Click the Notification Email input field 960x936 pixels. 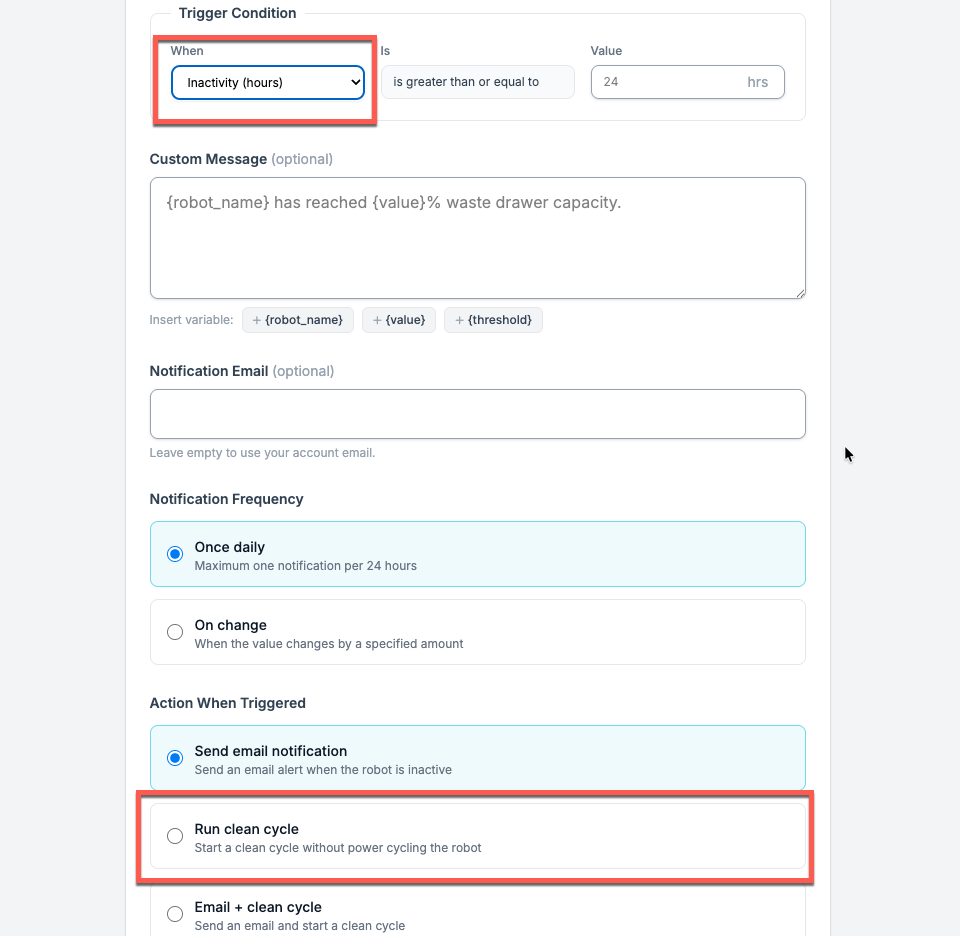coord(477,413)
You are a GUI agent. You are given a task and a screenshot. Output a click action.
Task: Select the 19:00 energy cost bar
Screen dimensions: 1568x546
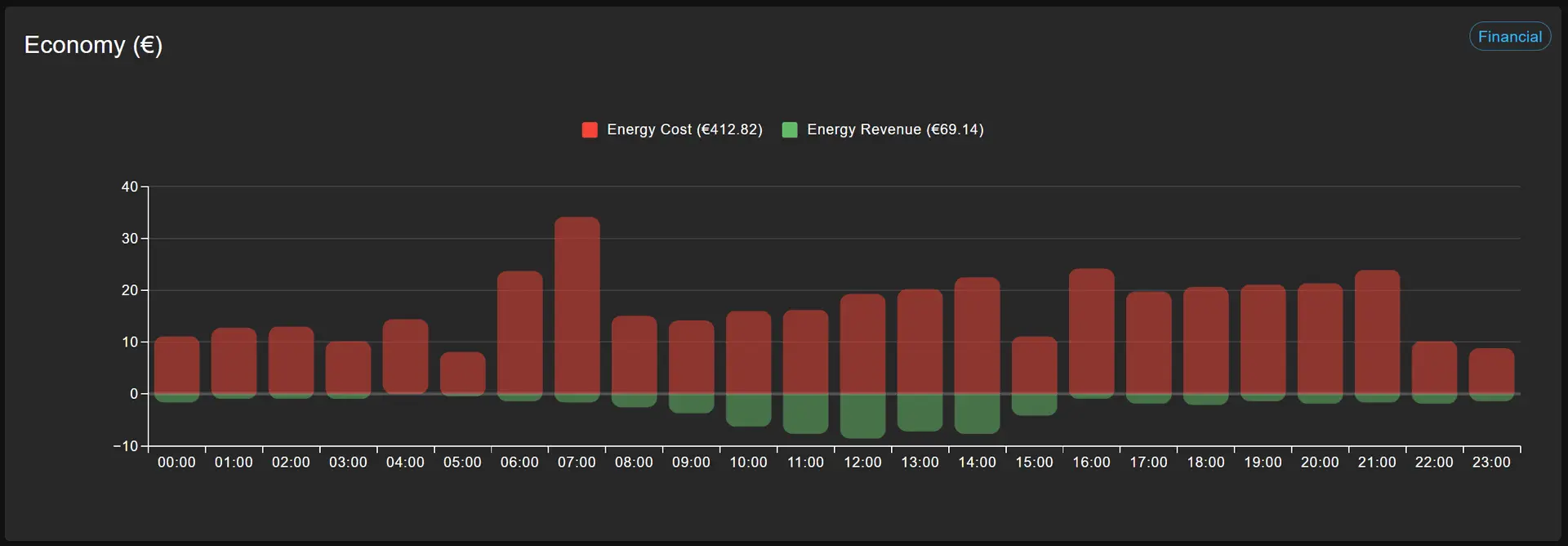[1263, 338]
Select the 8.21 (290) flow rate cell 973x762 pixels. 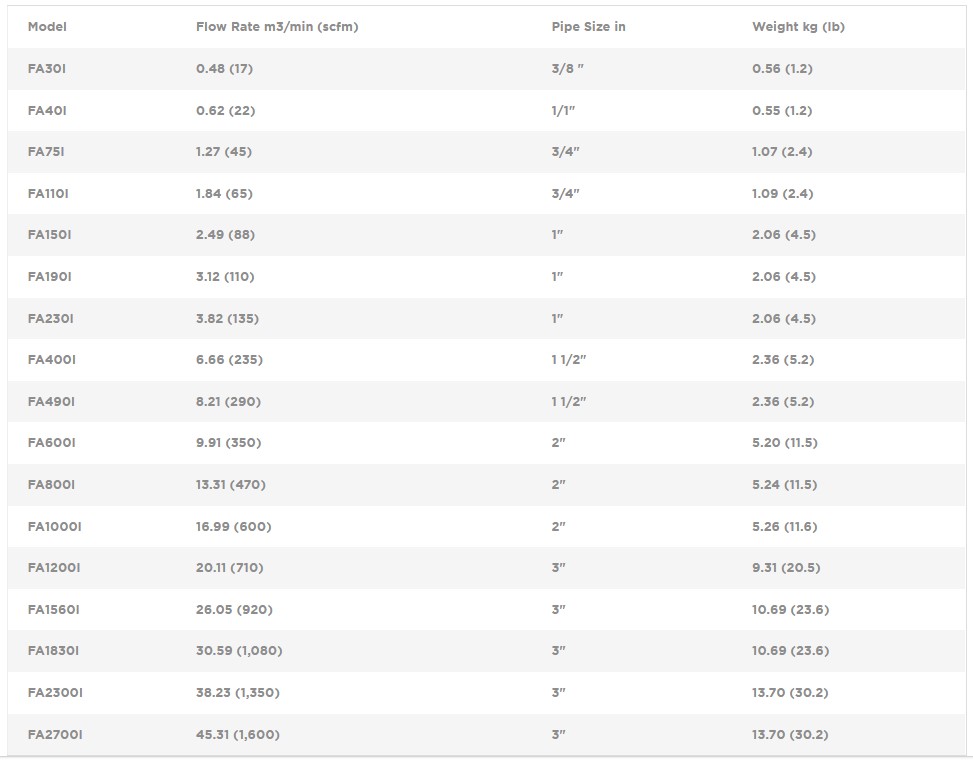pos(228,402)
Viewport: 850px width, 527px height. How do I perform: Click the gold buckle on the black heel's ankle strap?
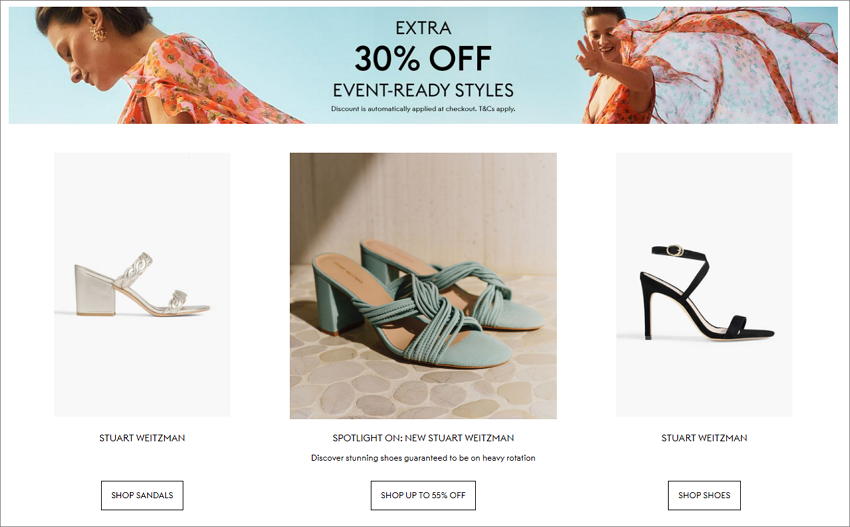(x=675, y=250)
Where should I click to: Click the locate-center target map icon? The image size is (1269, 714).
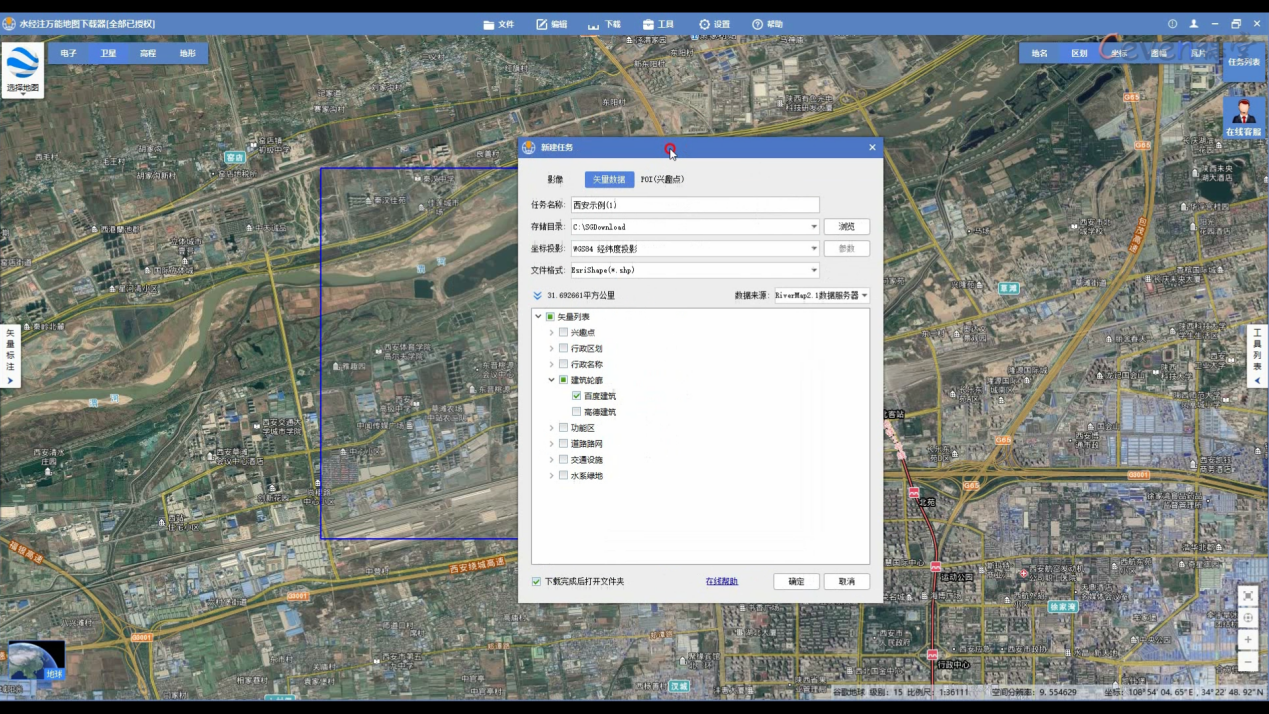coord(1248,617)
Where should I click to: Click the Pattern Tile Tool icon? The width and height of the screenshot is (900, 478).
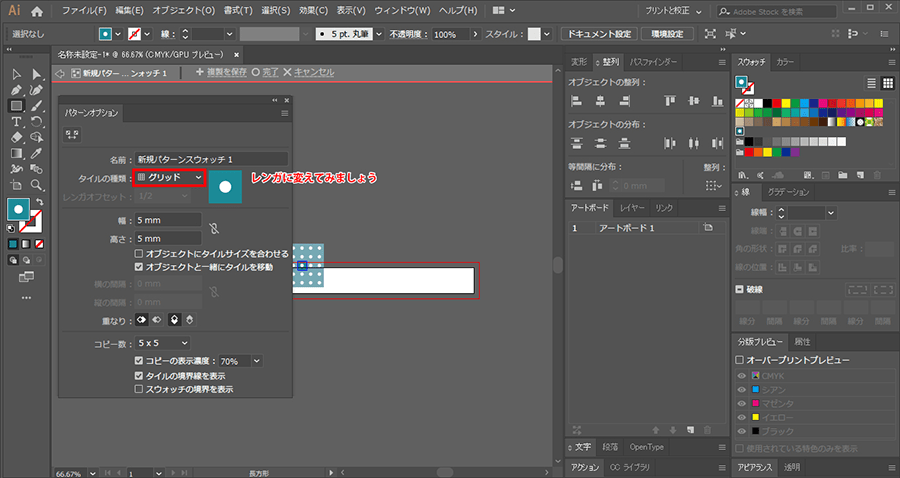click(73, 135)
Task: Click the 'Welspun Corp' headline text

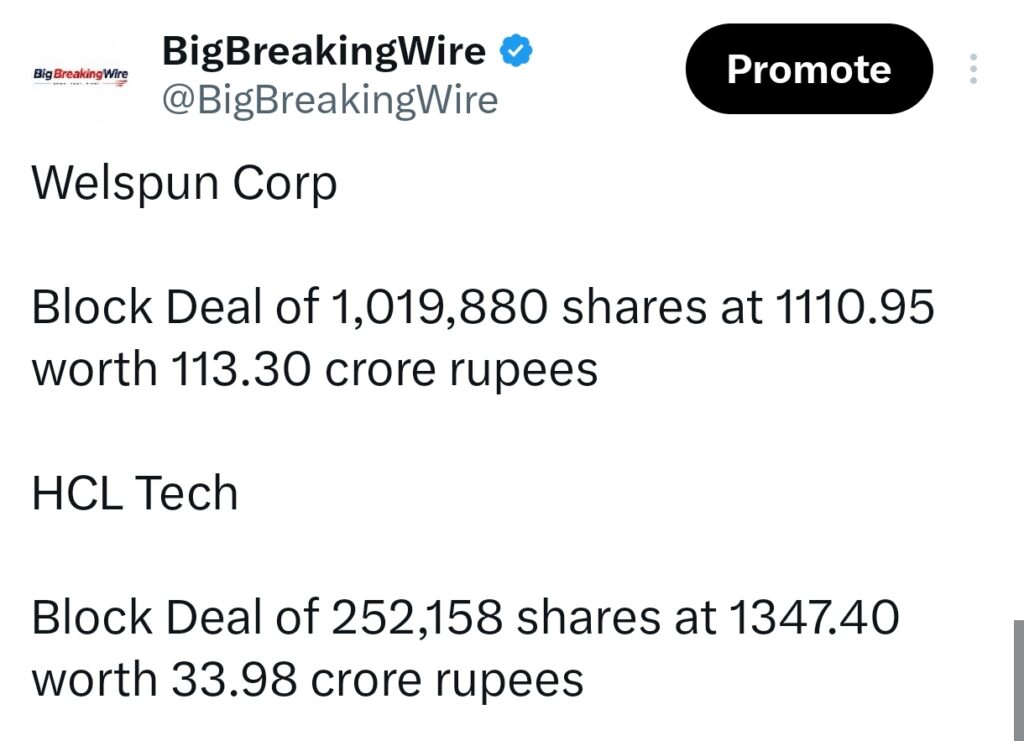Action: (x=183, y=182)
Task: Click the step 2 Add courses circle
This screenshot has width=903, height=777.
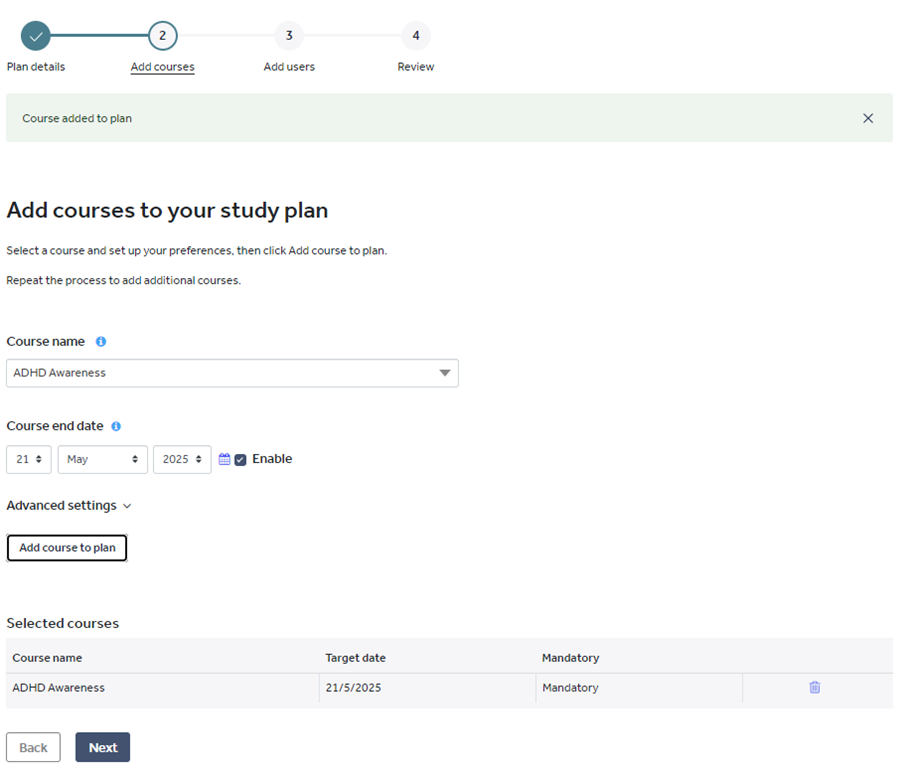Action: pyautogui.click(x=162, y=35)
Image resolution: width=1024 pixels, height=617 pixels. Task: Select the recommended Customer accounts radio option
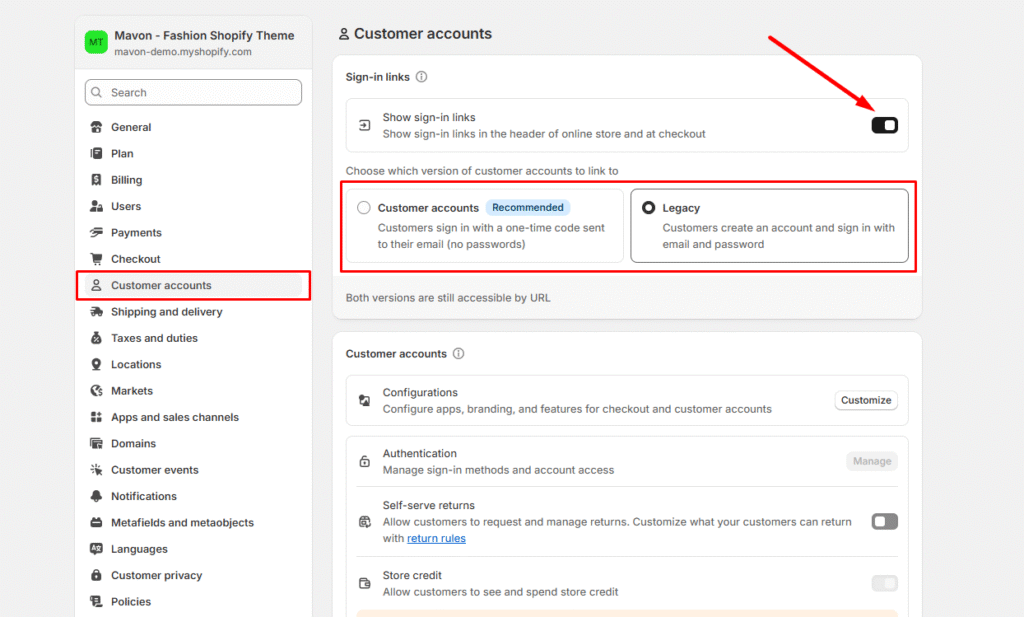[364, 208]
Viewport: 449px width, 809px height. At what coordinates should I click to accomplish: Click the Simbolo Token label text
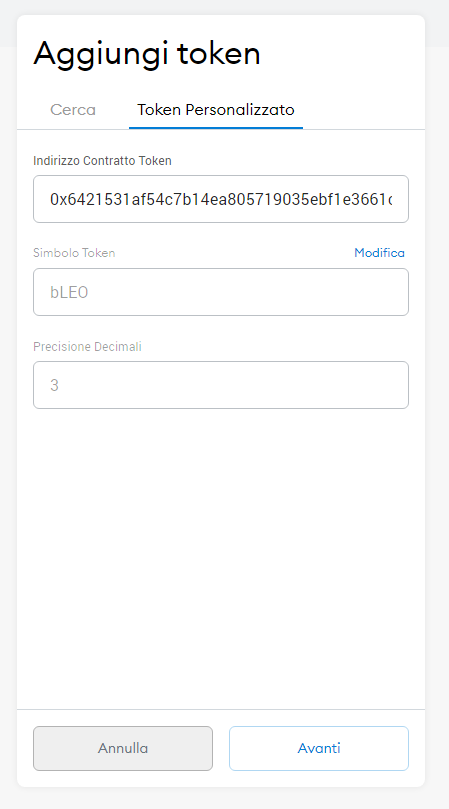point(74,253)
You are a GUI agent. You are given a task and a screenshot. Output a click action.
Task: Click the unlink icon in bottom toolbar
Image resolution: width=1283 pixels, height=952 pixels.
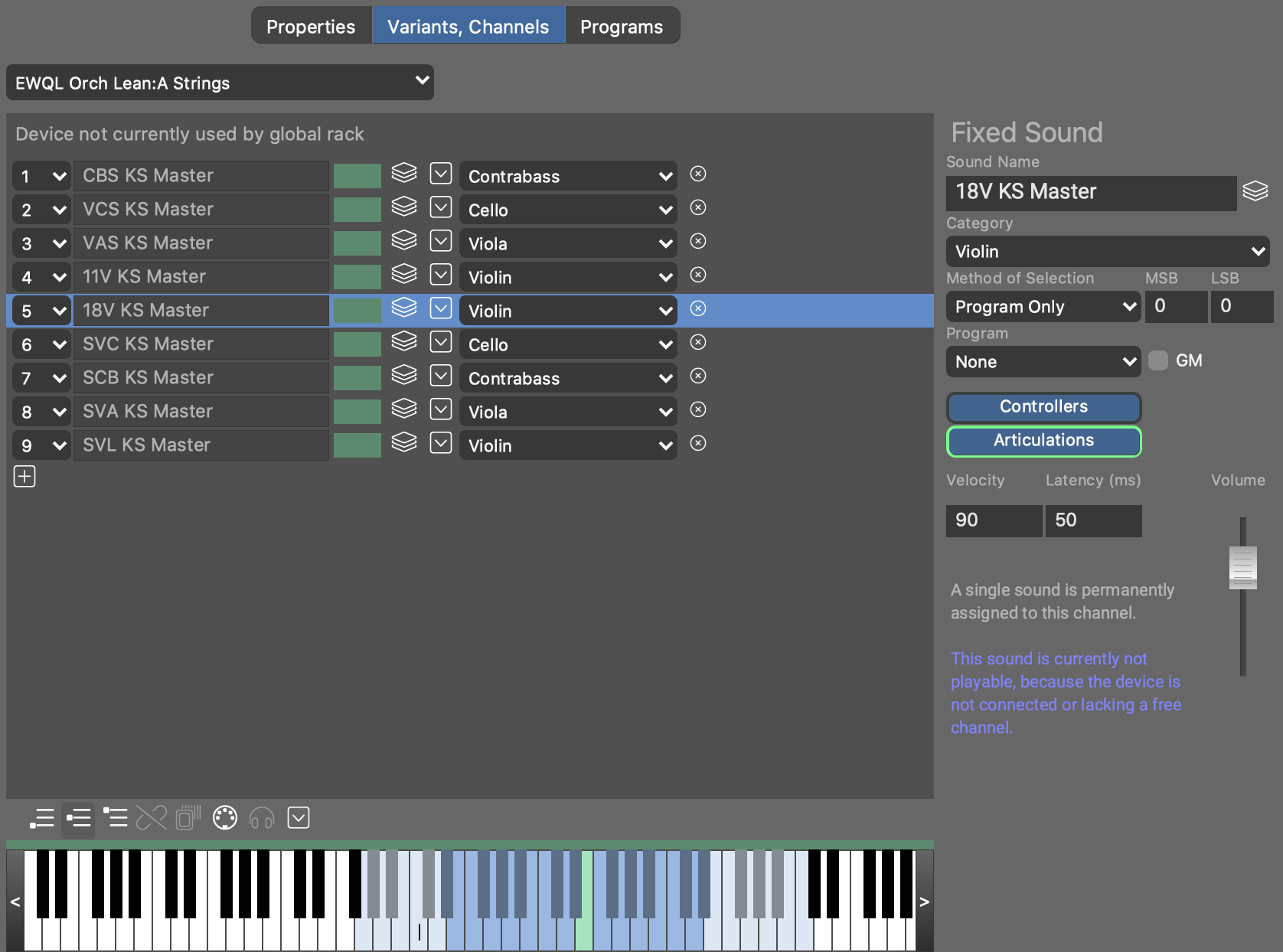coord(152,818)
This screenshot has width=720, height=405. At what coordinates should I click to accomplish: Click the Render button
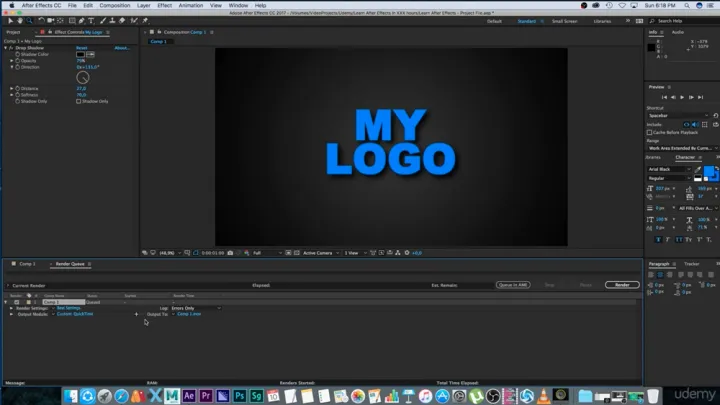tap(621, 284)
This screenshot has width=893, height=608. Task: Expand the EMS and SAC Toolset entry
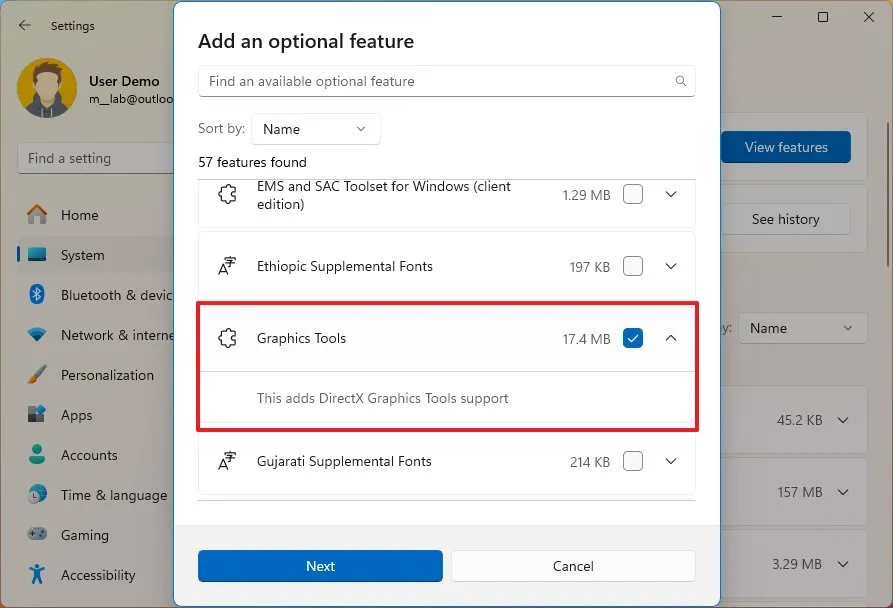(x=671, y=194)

Task statement: Once the line containing "Viewport: 850px width, 527px" is found, write out exactly that line and each line after it through the end of the entries, omitting pictures.

Answer to this task:
Viewport: 850px width, 527px height. How do I perform: Click the gold buckle on the black heel's ankle strap?
(x=675, y=250)
Where should I click to: Click the locate-center target map icon? The image size is (1269, 714).
coord(1248,617)
Where should I click to: Click the Pattern Tile Tool icon? The width and height of the screenshot is (900, 478).
click(73, 135)
Task: Click the 'Welspun Corp' headline text

Action: (x=183, y=182)
Task: Click the step 2 Add courses circle
This screenshot has width=903, height=777.
Action: pyautogui.click(x=162, y=35)
Image resolution: width=1024 pixels, height=617 pixels. Task: Select the recommended Customer accounts radio option
[364, 208]
Viewport: 449px width, 809px height. At what coordinates should I click to accomplish: Click the Simbolo Token label text
point(74,253)
You are a GUI agent. You are given a task and a screenshot. Output a click action.
Task: Click the unlink icon in bottom toolbar
Image resolution: width=1283 pixels, height=952 pixels.
coord(152,818)
This screenshot has width=720, height=405. At what coordinates should I click to accomplish: Click the Render button
tap(621, 284)
This screenshot has width=893, height=608. Task: Expand the EMS and SAC Toolset entry
(x=671, y=194)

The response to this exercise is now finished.